All things considered, it is clear that Nolans is a truly vital project for the short and long-term future of rare earths production.

Towards production in 2013

Today Nolans has a JORC-compliant resource estimate of 20,000 tonnes per annum of rare earth oxides for over 20 years, and that’s based on the extent that the deposit has been drilled so far.

“It’s still open, we haven’t completed the drilling and when we do some more drilling this year we want to identify how big it is,” Ward says.
“It could be much bigger than we think and if it is it’ll enable us to contemplate a second phase of production.”

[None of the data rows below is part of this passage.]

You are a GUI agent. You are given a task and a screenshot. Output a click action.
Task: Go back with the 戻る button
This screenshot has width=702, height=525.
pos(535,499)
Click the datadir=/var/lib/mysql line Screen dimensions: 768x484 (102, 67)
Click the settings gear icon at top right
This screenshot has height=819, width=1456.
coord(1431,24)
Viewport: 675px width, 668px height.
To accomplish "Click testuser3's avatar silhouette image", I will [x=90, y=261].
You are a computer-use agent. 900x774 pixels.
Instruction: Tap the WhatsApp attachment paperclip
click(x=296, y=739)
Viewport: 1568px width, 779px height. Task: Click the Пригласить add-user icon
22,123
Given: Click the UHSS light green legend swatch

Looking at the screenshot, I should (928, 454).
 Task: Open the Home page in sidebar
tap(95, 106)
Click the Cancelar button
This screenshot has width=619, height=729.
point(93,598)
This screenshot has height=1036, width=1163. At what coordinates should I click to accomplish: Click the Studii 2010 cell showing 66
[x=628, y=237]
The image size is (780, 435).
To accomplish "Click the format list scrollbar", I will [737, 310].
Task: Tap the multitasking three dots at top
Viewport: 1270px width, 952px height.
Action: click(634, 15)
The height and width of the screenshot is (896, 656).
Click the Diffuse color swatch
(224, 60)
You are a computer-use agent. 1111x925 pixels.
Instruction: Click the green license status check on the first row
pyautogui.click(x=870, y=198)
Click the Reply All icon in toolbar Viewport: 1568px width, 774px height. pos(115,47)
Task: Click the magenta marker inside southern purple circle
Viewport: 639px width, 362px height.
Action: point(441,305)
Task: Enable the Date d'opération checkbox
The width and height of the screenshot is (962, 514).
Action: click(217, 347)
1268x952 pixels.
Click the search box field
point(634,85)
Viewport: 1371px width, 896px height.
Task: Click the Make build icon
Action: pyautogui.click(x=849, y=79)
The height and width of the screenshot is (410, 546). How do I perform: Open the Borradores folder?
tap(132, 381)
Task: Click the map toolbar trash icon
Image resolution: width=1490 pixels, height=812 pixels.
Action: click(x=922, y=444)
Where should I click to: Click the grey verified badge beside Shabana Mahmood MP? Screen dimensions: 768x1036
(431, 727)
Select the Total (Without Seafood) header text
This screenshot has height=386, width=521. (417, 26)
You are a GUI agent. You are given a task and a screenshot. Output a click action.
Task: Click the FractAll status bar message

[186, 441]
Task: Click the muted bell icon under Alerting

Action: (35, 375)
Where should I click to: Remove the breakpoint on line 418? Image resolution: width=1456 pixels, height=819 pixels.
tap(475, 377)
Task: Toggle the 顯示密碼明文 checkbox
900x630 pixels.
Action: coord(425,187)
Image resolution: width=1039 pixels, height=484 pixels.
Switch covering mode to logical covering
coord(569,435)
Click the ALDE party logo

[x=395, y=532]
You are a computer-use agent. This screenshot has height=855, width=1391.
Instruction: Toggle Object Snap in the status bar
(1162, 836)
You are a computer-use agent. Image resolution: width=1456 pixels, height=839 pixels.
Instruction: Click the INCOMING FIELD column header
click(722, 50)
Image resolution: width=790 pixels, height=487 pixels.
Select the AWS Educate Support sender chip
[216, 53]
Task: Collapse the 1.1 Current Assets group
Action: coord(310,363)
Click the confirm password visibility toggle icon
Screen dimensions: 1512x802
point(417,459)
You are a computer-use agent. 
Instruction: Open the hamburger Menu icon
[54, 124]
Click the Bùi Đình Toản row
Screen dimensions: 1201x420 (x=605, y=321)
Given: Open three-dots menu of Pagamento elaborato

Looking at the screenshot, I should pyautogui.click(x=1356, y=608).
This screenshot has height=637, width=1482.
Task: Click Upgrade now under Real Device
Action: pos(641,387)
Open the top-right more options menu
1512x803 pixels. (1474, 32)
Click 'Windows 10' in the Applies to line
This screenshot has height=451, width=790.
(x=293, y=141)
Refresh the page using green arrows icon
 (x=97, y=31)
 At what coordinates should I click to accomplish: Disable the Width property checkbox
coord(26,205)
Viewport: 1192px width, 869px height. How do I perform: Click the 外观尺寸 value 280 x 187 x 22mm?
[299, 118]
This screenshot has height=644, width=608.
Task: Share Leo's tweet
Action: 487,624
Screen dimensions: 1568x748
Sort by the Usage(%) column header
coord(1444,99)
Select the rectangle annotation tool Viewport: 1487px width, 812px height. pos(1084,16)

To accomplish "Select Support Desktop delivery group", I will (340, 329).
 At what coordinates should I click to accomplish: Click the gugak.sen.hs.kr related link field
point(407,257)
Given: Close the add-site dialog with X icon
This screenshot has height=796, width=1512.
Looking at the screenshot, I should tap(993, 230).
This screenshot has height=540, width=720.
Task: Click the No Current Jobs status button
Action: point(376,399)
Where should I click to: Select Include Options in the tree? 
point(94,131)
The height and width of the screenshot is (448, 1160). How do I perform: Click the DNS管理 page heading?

Bresciani says that despite Nolans already being firmly-rooted on the global project radar, potential for contemplating a second phase of drilling beyond the 20,000 tonnes per annum resource is, “very important when you look at the looming supply shortfall on growth projects within the market.”

“It’ll be very important to have at our disposal, a quality of resource to be able to contemplate a second phase of expansion.”

The next step for Arafura is confirming where it is going to build the chemical plant and Ward says that the company hopes to announce this very soon.
“Then when we’re ready to acquire project financing it’s going to cost us hundreds of millions of dollars to build, then obviously we have to build it, then we have to commission it,” he explains.

“It’s a complex mega project and so our challenges in that regards will be having excellent project management capabilities to make sure we deliver as intended, on time and on cost.”

It’s a real case of being able to enjoy first-mover advantage for Arafura and its Nolans project, but as Ward rightly highlights, none of this happened overnight. Arafura has spent years working tirelessly to get to this point and it looks like these next three years in the run up to production in 2013 will likely prove exciting and rewarding for the company.